Zijne ouders waren Frans de Riemer en Elisabeth Fischer. In 1782 was hij reeds in de leer bij den chirurg Carel Verwoert en tusschen de jaren 1792-1795 was hij eenigen tijd te Harderwijk, waar hij o.a. de lessen volgde van Bleuland en dezen behulpzaam was bij het vervaardigen der ontleedkundige praeparaten zijner verzameling. In 1796 ging de Riemer naar Duisburg, waar hij op 22 Sept. het candidaatsexamen in de geneeskunde deed en op 29 Sept. promoveerde op eene Dissertatio de Ganglio. Hij vestigde zich te 's Gravenhage en gaf reeds spoedig eene college in de ontleed- en natuurkunde van den mensch, dat door vele jongelieden gevolgd werd. In 1799 gehuwd met Helena Roelofs, werd hij in 1814 weduwnaar en hertrouwde na eenigen tijd met zijne schoonzuster Elisabeth, die op 28 Apr. 1858 overleed. Op 18 Sept. 1804 werd hij benoemd tot lector in de ontleed- en heelkunde op een traktement van ƒ 400, hetgeen verhoogd werd met ƒ 200 toen hem in 1805 ook het onderwijs in de verloskunde werd opgedragen. Bij de oprichting van de departementale commissie van geneeskundig onderzoek en toevoorzicht werd hij tot lid gekozen en later had hij ook zitting in de stedelijke commissie van geneeskundig toezicht. Op 1 Mei 1810 werd hij honoris causa benoemd tot stads-heelmeester, op 11 Sept. 1810 deed hij met goed gevolg examen voor vroedmeester en op 7 Jan. 1812 kreeg hij den titel van professor in de ontleed-, heel- en verloskunde. Later verkreeg hij eene waardigheid op militair gebied, daar hij, 26 Nov. 1813, benoemd werd tot directeur-generaal der geneeskundige uitoefening bij het militaire wezen en op 5 Jan. 1814 op een traktement van ƒ 2000 aangesteld werd tot lid van het geneeskundig bestuur over het leger, terwijl hem op
14 Febr. 1814 de eer te beurt viel tot consulentchirurgijn des Konings benoemd te worden.

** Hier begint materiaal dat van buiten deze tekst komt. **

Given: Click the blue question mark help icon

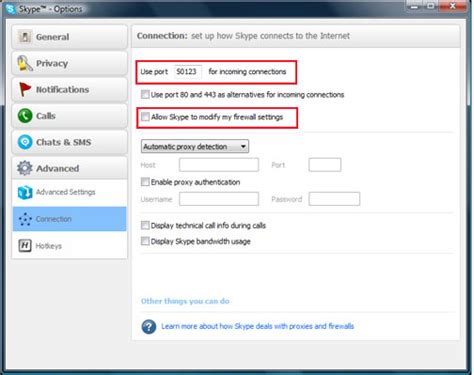Looking at the screenshot, I should coord(149,327).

Van 21 April 1819 af was hij president der plaatselijke geneeskundige commissie en op 6 Oct. 1819 werd hij gekozen tot lid van den gemeenteraad. Mede ten gebruike bij zijn onderwijs vervaardigde hij eene schoone verzameling van anatomische praeparaten, waarvan hij ook afbeeldingen maakte en toen zijne gezondheid hem niet meer toeliet te doceeren, stelde hij eene beschrijving hiervan op, waarna beide in atlasformaat werden uitgegeven onder den titel: Afbeeldingen van de juiste plaatsing der inwendige deelen van het menschelijk lichaam, zoo met opzicht tot derzelver ligging als ten aanzien hunner bepaalde aanraking tegen de wanden der holligheden waarin zij zich bevinden met beschr. in het Nederd. en Fransch (Rott. 1823).